Problem statement:
In the records that follow, find the line with "This screenshot has height=784, width=1518."; from there, retype every line exactly through the line with "Task: Click the 100-104.5 waist value", which also belongs to the answer.
========================================================================
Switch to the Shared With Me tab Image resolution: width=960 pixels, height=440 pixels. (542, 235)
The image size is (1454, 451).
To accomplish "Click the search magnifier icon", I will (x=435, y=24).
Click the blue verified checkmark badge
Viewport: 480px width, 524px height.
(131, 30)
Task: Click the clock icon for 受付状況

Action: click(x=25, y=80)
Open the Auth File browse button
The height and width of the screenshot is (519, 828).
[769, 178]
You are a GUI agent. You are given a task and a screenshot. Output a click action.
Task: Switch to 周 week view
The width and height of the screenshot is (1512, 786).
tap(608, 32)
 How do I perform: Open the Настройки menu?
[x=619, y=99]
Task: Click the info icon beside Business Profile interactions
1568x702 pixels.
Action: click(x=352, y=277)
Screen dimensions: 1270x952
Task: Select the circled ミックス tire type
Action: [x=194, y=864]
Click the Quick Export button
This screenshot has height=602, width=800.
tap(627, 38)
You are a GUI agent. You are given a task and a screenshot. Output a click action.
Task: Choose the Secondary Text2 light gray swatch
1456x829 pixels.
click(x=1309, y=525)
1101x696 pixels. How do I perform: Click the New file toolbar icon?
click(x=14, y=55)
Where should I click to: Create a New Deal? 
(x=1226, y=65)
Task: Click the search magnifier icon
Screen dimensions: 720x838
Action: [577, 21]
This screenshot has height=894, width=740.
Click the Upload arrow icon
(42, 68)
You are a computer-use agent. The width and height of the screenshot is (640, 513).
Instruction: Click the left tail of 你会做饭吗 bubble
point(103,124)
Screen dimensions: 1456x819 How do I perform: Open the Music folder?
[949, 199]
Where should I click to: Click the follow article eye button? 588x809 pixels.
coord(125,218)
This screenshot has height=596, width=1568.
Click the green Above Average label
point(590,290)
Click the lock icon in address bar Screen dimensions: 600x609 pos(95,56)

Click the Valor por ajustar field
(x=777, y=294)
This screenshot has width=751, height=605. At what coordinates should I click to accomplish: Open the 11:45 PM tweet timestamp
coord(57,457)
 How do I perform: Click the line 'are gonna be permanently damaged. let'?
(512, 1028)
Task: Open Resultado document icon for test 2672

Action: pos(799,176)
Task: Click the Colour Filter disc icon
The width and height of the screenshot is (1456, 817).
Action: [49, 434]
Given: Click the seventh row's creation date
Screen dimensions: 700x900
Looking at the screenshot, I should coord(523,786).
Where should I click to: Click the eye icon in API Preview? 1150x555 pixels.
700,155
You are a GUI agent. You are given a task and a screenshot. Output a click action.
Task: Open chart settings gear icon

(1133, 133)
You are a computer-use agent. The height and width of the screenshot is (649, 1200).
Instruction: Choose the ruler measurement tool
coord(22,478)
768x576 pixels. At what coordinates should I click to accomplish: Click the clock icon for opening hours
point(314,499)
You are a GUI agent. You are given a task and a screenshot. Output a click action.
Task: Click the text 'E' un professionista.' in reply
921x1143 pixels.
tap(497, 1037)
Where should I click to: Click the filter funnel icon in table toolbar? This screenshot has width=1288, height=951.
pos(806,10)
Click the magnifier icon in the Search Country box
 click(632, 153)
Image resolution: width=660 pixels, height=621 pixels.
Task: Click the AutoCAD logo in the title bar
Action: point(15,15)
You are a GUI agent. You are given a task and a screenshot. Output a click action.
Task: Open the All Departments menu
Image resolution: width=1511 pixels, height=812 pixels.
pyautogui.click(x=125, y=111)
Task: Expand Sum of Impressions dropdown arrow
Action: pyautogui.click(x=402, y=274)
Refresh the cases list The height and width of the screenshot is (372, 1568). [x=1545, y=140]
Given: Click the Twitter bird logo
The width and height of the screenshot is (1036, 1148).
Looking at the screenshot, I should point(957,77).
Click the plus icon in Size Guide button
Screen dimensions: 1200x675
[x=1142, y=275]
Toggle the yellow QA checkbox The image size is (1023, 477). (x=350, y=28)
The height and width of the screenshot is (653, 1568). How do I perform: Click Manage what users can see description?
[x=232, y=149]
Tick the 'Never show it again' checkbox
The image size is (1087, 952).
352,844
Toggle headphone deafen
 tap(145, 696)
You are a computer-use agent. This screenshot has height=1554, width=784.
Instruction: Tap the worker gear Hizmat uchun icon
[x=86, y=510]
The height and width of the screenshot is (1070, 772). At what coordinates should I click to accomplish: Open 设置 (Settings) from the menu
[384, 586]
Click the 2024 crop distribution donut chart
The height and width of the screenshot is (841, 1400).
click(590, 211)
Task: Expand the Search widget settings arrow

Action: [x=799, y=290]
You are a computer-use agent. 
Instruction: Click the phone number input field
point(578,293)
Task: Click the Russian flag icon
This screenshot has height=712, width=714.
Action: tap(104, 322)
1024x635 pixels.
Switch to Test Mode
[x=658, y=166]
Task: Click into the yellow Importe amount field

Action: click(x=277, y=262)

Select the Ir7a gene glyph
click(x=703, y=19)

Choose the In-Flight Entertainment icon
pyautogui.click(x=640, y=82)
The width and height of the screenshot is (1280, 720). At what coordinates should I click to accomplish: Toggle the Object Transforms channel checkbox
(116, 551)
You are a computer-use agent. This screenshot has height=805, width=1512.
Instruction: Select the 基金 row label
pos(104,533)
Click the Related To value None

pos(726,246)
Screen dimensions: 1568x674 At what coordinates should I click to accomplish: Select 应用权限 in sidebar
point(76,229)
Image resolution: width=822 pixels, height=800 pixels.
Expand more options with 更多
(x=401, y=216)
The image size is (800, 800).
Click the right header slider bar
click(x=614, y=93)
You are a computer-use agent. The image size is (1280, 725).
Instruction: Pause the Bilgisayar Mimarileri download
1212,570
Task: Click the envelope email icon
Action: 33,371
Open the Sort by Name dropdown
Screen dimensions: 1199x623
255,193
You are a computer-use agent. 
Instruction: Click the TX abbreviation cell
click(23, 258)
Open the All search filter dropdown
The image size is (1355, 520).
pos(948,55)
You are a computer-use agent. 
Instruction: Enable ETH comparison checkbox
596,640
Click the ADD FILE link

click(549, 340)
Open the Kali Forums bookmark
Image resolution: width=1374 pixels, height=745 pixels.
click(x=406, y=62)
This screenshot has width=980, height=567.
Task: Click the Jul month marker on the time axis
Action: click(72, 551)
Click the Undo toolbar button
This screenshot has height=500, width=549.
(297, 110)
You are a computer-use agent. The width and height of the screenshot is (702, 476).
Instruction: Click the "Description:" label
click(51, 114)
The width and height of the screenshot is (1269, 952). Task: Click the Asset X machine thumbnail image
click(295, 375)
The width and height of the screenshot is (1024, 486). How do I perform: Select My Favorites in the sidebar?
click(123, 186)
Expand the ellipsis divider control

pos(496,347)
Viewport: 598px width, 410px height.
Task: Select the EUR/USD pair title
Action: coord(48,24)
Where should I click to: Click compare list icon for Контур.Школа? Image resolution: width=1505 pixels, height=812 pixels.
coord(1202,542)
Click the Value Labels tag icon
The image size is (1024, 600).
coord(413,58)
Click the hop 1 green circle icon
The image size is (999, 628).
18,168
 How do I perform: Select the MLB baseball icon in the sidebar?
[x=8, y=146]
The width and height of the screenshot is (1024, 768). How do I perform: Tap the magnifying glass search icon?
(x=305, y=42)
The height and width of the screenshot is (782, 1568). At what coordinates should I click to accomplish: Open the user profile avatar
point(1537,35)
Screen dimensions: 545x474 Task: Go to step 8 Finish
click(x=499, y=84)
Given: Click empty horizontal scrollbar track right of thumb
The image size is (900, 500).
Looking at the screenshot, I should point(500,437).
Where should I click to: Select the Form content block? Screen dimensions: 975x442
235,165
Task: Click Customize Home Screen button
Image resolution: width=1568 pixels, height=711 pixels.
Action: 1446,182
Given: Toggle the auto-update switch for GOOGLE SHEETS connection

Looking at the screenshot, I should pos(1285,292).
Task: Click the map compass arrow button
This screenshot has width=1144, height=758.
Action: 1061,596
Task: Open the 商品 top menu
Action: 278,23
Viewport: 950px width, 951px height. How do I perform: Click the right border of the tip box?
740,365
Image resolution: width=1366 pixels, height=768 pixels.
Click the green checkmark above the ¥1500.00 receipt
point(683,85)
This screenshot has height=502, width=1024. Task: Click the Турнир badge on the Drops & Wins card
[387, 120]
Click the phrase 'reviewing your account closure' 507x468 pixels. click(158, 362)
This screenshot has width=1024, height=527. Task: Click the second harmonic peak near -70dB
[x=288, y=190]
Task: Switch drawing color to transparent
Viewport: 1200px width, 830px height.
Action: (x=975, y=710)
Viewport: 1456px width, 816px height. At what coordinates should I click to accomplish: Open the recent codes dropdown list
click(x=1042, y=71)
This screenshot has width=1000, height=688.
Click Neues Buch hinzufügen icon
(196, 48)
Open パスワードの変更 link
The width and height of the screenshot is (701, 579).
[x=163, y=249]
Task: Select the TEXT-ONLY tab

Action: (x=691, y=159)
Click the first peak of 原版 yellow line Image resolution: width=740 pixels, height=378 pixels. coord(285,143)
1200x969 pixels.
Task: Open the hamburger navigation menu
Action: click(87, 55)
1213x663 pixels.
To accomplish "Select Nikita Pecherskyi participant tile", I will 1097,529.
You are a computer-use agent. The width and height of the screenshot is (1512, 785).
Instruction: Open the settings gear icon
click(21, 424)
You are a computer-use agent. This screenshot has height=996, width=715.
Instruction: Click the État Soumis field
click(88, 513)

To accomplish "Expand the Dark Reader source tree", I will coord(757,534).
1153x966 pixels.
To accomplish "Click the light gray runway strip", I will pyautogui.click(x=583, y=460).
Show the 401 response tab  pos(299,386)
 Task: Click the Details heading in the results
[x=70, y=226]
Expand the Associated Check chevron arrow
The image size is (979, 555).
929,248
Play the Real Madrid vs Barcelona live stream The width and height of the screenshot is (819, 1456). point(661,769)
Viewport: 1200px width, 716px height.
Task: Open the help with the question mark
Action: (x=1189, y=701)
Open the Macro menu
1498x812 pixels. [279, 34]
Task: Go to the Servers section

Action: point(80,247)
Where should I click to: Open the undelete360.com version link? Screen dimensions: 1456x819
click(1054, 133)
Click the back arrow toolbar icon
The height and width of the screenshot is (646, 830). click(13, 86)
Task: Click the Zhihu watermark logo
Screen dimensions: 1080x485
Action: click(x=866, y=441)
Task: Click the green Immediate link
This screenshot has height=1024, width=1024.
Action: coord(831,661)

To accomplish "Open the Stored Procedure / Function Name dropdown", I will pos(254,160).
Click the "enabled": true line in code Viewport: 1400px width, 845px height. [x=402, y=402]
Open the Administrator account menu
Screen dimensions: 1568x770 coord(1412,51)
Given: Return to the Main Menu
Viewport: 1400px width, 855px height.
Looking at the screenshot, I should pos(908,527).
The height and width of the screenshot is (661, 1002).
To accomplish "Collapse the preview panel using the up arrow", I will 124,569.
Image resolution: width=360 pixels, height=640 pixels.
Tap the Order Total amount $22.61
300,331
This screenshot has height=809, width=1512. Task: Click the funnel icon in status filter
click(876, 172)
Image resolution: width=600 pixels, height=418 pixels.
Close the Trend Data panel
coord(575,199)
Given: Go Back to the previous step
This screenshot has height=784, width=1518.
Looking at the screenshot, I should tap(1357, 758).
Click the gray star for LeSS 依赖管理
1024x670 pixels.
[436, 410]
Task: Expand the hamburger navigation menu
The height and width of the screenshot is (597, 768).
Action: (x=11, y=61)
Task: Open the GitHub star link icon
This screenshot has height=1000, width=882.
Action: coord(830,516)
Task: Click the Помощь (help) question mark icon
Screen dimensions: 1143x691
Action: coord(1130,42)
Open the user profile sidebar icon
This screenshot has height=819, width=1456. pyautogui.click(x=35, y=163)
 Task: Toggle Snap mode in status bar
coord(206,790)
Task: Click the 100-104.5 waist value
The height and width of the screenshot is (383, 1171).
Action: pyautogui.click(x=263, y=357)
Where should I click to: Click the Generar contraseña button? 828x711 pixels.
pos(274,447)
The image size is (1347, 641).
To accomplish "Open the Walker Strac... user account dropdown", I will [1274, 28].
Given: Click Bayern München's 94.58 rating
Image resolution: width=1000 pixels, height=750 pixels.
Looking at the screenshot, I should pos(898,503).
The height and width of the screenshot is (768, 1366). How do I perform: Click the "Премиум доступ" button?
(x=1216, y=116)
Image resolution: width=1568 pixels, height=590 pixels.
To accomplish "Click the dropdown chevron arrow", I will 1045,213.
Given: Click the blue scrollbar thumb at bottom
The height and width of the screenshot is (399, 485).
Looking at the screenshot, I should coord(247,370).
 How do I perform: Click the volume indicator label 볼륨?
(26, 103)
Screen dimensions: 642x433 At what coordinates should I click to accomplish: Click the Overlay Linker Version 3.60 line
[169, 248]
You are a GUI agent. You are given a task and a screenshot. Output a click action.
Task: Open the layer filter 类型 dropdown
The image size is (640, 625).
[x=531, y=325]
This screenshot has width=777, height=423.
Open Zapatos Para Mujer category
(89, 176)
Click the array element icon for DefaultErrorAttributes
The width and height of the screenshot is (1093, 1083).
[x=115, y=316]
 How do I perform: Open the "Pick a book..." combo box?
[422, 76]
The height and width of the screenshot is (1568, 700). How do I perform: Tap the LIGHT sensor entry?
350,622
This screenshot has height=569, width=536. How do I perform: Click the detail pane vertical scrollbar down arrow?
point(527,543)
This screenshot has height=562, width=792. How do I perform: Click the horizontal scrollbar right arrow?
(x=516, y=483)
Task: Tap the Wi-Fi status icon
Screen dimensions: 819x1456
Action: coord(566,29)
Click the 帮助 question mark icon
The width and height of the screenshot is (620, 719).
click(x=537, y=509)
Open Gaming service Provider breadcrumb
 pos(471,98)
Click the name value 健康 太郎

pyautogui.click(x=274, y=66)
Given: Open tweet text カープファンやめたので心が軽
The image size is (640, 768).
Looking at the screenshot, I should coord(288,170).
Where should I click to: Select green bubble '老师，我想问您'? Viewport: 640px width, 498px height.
========================================================================
Response area:
This screenshot has height=784, width=1518.
Looking at the screenshot, I should tap(1357, 758).
Click the gray star for LeSS 依赖管理
1024x670 pixels.
[436, 410]
Task: Expand the hamburger navigation menu
The height and width of the screenshot is (597, 768).
Action: (x=11, y=61)
Task: Open the GitHub star link icon
This screenshot has height=1000, width=882.
Action: coord(830,516)
Task: Click the Помощь (help) question mark icon
Screen dimensions: 1143x691
Action: coord(1130,42)
Open the user profile sidebar icon
This screenshot has height=819, width=1456. pyautogui.click(x=35, y=163)
 Task: Toggle Snap mode in status bar
coord(206,790)
Task: Click the 100-104.5 waist value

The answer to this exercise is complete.